Tuesday, August 03, 2010

A Tribute to Owls

Unlike, for example, quiche and mackerels, I have never eaten an owl. In fact, I have not had much experience of any kind with them. I did go owl watching once in grade 9 (I was a member of the "Environment Club" at the time), and my sister and I spotted an owl outside our dorm at UBC. Other than that, though, I've seen owls only in pictures (moving and otherwise) and in the form of stuffed animals (one such specimen made an appearance on this blog a few years ago).

This week, however, having nothing better to do, I extracted a book of owls (namely Owls of the World: their evolution, structure and ecology, edited by John A. Burton) from a bookshelf, sketched a few of the owls, and was inspired to write a post about them.

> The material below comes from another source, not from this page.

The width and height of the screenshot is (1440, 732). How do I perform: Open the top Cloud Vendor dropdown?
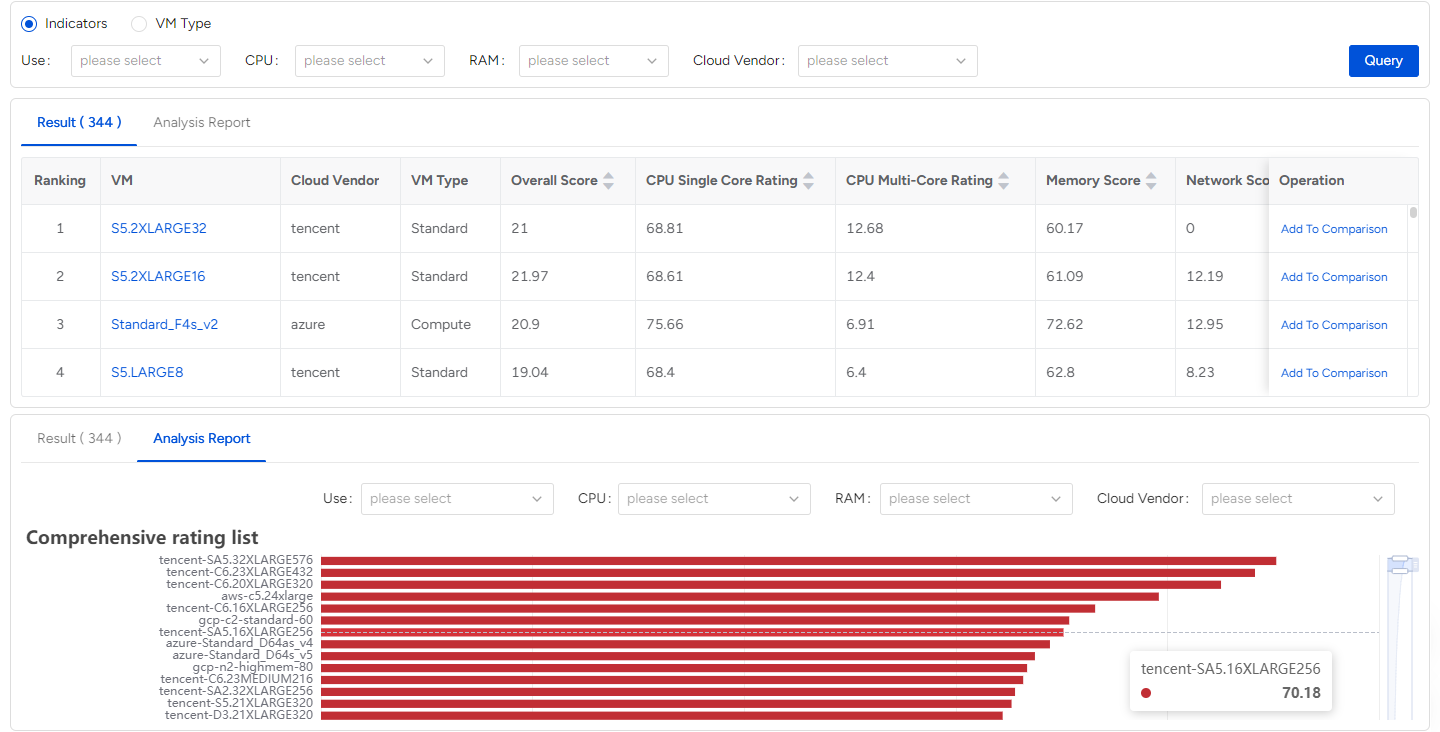tap(887, 61)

It should be noted, to begin with, that although owls are generally charming by virtue of their large eyes, there are exceptions. The great grey owl, for example, has a large, pancake-like face with small, close-set yellow eyes (and no ear tufts!). As for the barn owl (and owls of the genus Tyto in general), its features are reminiscent of a human face, except with beady black eyes, no mouth, and a beak where the tip of the nose should be -- not very appealing.

Anyway, what struck and amused me while flipping through the book of owls was how expressive owls can be. Witness, for example, the following sketches (of a snowy owl and a bare-shanked screech owl, both based on photos in the book):


I especially like the snowy owl and its look of mixed triumph and contempt, even though it must be said that, in the original photo, the owl's bearing and expression are more leery (hence more amusing) and the effect is made more striking by the redness of the eye.

Snowy Owl

Below is a reddish scops owl of Malaysia -- chosen because of its fluffball-like proportions and because, in the photo, the intensity of its gaze is augmented by bright orange-yellow eyes.

Scops Owl

The owl in the next (and last) sketch is a spotted eagle owl (of Africa). The owl's head really is rather square from that angle, but was rendered more so by my lack of skill.

Spotted Eagle Owl

To finish off, I present you with the amazing transformative powers of a northern white-faced owl (his name is Popo-chan, also of Africa):

Note the expression of utter scorn at 1:45. By the way, in case the embedded video doesn't work, it can also be watched in non-embedded form on YouTube.


At 5:40 p.m., April 11, 2011, Blogger Telofy said...

Oh noes, your owl’s been censored. Luckily, there are enough mirrors on YouTube:


At 11:53 a.m., April 12, 2011, Blogger tvhtoo said...

Thank you. :o) It should be fixed now.